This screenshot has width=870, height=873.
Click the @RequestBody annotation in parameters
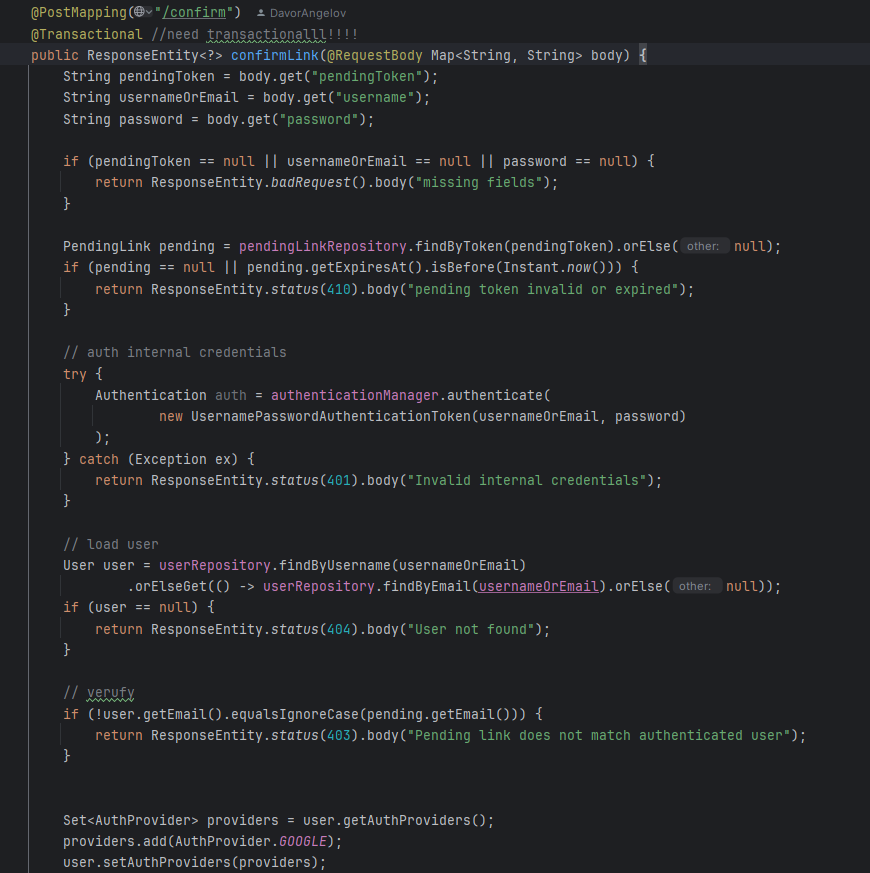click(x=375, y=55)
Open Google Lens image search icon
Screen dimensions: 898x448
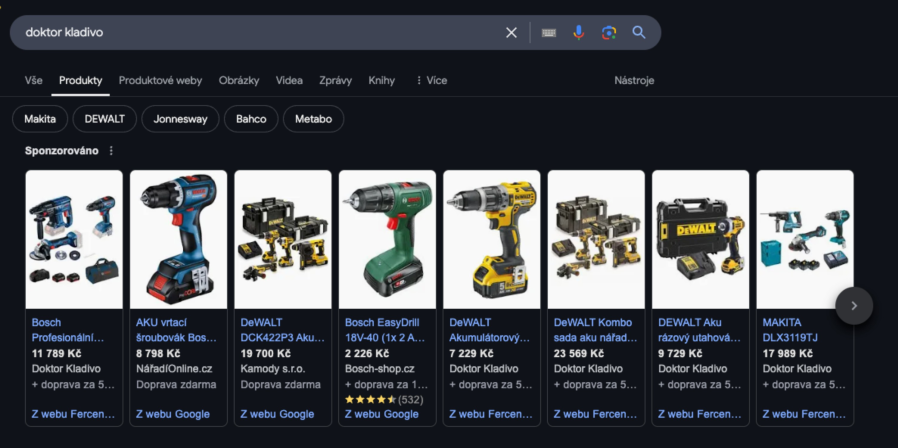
* * * *
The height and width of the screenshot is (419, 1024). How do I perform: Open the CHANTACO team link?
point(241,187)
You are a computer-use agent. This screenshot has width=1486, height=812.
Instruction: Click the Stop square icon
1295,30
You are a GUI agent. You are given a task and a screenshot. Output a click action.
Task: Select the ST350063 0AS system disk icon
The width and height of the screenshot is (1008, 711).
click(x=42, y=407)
* * * *
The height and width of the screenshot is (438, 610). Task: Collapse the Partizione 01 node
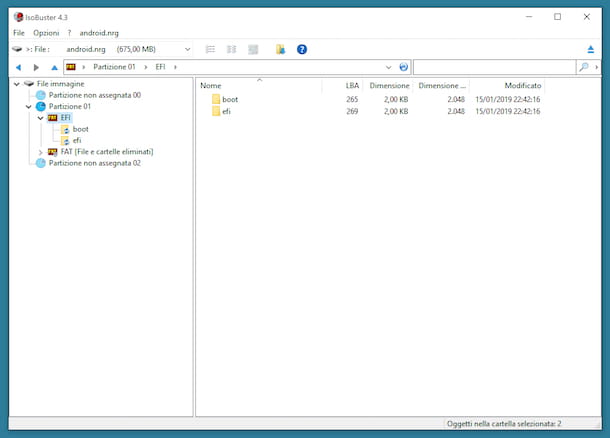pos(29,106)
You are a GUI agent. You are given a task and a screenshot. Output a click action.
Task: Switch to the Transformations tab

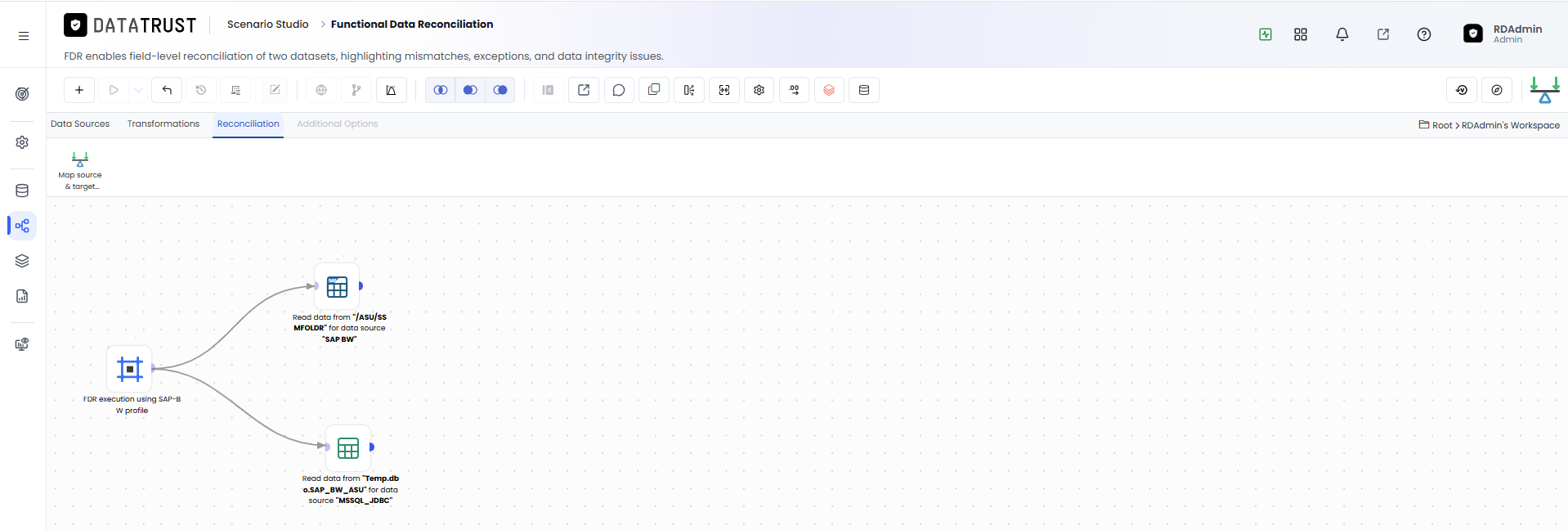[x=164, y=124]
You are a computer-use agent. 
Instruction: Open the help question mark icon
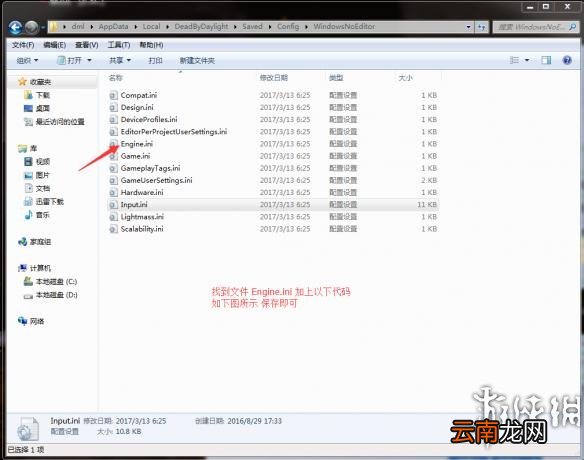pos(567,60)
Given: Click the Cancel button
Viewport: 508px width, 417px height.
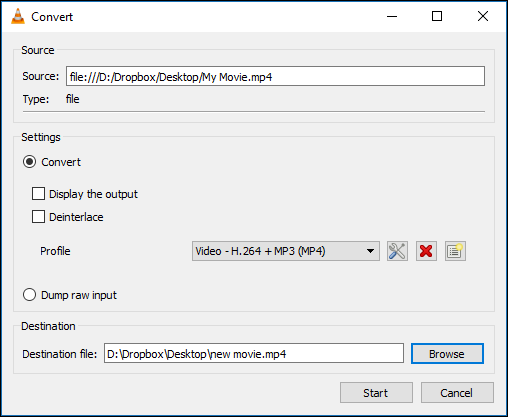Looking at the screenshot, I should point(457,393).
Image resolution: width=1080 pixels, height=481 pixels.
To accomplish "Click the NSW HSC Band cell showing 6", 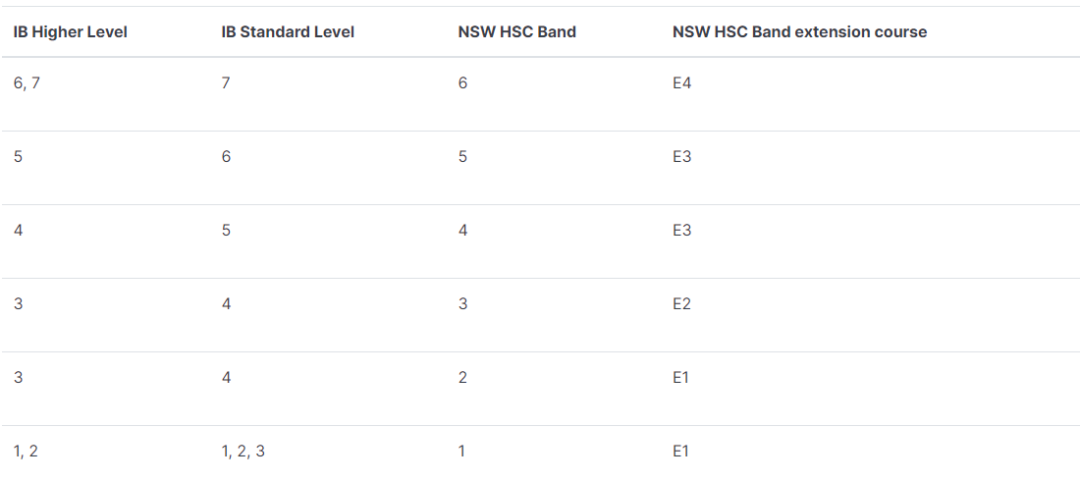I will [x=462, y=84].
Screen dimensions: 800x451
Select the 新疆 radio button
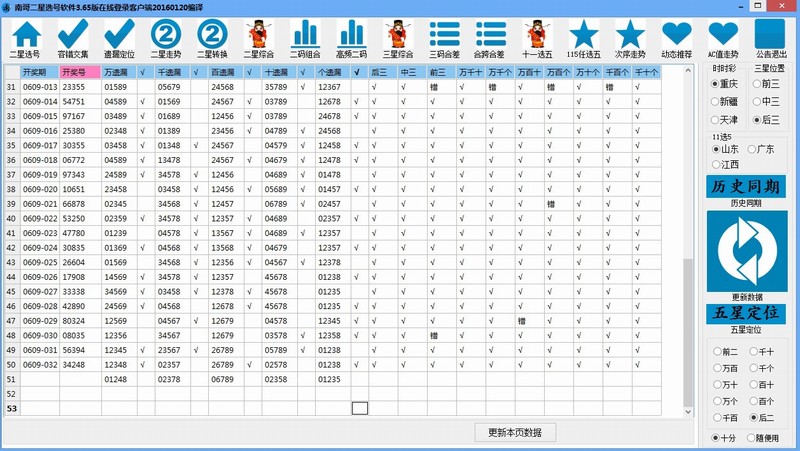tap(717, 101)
* * * *
• _Problem statement_
Among the records above, how many lines contain the word "dimensions"? Answer with the number by itself.

• _Solved exercise_
2